Return each line below holding the string "filter".

> _Provided entries_

----------

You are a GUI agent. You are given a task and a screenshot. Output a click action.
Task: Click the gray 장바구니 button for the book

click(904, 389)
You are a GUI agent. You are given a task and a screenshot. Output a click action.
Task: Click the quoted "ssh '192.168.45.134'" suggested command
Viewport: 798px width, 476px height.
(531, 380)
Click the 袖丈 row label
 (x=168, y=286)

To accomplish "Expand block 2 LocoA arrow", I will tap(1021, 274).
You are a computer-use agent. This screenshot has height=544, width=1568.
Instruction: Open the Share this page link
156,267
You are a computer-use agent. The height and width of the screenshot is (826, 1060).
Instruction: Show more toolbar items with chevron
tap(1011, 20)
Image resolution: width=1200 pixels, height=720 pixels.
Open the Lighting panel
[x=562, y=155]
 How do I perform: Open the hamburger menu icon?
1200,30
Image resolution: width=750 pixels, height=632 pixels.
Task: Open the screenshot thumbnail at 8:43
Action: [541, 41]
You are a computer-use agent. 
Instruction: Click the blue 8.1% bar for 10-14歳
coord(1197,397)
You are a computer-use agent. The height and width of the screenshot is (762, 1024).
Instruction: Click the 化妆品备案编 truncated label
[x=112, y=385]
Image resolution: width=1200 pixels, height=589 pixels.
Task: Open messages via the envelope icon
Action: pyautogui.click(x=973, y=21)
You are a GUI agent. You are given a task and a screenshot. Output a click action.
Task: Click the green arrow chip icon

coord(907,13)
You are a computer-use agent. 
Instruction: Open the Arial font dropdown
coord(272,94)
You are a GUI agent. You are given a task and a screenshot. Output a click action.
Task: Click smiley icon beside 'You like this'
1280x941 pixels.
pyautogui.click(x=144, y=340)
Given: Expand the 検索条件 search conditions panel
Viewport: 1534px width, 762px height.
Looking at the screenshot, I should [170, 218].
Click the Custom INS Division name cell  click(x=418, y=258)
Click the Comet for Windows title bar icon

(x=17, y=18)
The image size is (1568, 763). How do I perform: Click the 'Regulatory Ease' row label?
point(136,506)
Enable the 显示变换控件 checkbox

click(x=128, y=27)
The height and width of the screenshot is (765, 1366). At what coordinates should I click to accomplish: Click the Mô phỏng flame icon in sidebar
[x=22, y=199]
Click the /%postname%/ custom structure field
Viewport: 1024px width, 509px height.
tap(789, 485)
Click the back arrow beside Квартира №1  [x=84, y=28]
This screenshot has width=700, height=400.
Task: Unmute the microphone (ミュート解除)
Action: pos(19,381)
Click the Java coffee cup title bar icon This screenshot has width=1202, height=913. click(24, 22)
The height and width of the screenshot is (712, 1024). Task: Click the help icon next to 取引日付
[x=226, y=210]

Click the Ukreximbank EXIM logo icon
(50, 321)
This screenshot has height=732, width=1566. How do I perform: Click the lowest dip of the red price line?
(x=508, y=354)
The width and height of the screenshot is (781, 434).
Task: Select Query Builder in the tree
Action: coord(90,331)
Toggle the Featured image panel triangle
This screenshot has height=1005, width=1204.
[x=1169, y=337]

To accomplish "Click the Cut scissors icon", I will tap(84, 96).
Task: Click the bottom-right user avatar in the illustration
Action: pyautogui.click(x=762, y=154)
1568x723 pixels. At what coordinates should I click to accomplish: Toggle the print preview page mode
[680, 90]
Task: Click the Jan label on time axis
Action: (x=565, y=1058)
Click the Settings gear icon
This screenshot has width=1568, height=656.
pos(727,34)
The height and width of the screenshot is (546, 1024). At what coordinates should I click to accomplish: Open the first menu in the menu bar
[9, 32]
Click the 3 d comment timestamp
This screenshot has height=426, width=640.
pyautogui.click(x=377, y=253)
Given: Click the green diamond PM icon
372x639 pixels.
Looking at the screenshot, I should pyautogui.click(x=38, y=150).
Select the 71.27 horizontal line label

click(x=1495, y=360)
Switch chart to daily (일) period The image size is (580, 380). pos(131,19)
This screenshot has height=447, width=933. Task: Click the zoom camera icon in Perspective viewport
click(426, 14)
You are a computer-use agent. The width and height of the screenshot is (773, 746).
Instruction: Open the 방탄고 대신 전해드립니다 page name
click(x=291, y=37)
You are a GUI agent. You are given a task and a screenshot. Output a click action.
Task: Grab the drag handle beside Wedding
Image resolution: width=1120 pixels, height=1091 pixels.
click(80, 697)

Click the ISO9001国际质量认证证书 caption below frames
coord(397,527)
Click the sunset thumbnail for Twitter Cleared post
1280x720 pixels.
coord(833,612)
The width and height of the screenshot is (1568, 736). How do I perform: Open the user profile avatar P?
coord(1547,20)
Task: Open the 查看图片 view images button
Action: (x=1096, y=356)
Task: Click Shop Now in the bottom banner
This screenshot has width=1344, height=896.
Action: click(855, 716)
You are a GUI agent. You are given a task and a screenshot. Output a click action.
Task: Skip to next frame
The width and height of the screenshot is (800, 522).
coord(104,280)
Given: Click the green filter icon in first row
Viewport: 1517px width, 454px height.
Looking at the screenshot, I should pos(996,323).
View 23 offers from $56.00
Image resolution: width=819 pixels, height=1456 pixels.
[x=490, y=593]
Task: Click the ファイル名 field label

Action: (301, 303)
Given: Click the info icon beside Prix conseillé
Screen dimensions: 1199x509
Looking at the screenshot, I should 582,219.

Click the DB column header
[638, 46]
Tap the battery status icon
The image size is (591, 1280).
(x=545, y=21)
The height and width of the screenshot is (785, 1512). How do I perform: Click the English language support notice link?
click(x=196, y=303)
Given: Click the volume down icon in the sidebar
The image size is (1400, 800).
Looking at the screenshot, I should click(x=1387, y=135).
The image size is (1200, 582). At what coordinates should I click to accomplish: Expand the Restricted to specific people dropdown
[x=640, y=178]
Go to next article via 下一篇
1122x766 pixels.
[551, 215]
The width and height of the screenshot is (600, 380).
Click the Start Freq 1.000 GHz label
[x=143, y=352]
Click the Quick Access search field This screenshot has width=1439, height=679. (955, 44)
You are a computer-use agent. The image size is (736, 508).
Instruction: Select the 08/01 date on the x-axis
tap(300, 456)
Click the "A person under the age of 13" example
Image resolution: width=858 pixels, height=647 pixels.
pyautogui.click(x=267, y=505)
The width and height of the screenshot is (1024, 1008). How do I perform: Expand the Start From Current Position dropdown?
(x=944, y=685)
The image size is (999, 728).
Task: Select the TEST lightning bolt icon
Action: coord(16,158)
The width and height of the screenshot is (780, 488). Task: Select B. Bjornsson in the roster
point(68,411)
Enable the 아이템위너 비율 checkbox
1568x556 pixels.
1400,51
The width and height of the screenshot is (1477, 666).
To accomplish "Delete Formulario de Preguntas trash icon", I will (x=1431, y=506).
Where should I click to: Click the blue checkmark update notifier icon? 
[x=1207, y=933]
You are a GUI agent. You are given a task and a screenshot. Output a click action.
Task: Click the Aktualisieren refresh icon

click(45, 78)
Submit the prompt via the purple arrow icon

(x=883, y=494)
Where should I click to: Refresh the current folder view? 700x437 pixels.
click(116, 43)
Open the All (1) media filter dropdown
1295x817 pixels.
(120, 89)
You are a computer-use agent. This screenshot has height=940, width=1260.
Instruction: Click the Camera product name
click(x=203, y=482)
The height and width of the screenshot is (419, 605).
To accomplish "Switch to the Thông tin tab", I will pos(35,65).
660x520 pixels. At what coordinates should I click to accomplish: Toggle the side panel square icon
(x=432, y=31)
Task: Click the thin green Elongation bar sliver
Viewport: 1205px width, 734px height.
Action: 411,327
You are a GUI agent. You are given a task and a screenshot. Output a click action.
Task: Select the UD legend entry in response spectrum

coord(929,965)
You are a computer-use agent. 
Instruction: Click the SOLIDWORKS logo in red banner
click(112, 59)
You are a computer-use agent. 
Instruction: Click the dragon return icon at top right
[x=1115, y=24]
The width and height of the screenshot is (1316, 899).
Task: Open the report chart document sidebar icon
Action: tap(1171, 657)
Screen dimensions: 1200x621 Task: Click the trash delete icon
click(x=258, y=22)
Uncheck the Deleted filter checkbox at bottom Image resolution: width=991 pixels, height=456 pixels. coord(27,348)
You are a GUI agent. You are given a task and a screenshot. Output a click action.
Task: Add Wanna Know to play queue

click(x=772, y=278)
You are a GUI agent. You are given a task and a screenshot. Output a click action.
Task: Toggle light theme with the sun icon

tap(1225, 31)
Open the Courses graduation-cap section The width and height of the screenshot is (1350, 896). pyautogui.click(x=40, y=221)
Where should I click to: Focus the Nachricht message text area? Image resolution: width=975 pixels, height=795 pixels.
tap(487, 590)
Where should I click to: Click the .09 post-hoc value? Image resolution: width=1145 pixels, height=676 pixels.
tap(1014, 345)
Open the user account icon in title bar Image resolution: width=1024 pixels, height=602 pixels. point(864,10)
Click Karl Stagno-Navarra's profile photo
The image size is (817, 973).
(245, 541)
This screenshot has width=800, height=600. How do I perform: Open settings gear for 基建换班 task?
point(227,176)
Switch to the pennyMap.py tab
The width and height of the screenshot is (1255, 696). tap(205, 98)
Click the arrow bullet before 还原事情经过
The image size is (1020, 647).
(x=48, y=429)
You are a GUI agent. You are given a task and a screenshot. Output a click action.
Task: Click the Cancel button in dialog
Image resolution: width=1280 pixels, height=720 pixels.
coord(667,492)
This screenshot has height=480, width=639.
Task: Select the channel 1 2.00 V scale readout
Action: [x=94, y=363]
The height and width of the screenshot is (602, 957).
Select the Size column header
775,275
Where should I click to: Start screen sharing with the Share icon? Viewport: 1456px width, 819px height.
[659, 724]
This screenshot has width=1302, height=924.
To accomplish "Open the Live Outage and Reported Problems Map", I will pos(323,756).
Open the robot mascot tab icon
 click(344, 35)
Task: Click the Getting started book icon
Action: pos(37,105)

----------

> _Reply_
Given: Click the green filter icon in first row
Open the All (1) media filter dropdown
Uncheck the Deleted filter checkbox at bottom Image resolution: width=991 pixels, height=456 pixels. coord(27,348)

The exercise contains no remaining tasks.